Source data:
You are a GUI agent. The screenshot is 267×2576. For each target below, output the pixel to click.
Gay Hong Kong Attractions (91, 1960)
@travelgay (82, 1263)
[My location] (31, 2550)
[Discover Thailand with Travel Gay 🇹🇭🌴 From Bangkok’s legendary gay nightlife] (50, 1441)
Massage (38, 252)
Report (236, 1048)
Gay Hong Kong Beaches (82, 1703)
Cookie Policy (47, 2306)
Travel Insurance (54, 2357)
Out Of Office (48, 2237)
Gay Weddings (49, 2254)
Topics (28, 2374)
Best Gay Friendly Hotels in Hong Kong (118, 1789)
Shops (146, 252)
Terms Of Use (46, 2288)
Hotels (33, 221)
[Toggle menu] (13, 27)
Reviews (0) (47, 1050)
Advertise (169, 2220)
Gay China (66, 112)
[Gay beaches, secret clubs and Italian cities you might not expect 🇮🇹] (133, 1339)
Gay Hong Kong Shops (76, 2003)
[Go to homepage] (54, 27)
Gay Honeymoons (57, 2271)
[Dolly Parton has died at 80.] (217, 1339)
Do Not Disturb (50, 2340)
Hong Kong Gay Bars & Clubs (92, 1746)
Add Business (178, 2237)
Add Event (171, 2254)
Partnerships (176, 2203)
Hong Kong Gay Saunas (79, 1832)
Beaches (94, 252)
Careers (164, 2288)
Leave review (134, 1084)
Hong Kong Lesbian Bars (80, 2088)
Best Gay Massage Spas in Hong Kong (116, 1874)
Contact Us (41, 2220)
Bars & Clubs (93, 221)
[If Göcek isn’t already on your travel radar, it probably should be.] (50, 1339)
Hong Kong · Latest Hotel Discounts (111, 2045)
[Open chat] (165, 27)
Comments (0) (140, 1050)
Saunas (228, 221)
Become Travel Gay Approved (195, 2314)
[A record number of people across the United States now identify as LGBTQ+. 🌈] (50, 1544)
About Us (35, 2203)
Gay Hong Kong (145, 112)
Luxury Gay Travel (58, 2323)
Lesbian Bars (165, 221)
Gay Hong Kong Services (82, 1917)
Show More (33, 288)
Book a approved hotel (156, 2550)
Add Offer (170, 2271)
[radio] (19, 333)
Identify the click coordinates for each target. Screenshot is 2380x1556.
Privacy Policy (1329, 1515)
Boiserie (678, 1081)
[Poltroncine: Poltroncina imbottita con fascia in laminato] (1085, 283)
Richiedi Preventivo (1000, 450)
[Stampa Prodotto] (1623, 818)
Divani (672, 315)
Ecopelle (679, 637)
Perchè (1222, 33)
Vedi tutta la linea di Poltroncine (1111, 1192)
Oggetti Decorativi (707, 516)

#### [TRY IT]
Take the lines above from the one containing "Leave review (134, 1084)" down to the one containing "Luxury Gay Travel (58, 2323)", and transcribe them exactly, both ends included.

#### [ANSWER TO THIS TASK]
Leave review (134, 1084)
Hong Kong Lesbian Bars (80, 2088)
Best Gay Massage Spas in Hong Kong (116, 1874)
Contact Us (41, 2220)
Bars & Clubs (93, 221)
[If Göcek isn’t already on your travel radar, it probably should be.] (50, 1339)
Hong Kong · Latest Hotel Discounts (111, 2045)
[Open chat] (165, 27)
Comments (0) (140, 1050)
Saunas (228, 221)
Become Travel Gay Approved (195, 2314)
[A record number of people across the United States now identify as LGBTQ+. 🌈] (50, 1544)
About Us (35, 2203)
Gay Hong Kong (145, 112)
Luxury Gay Travel (58, 2323)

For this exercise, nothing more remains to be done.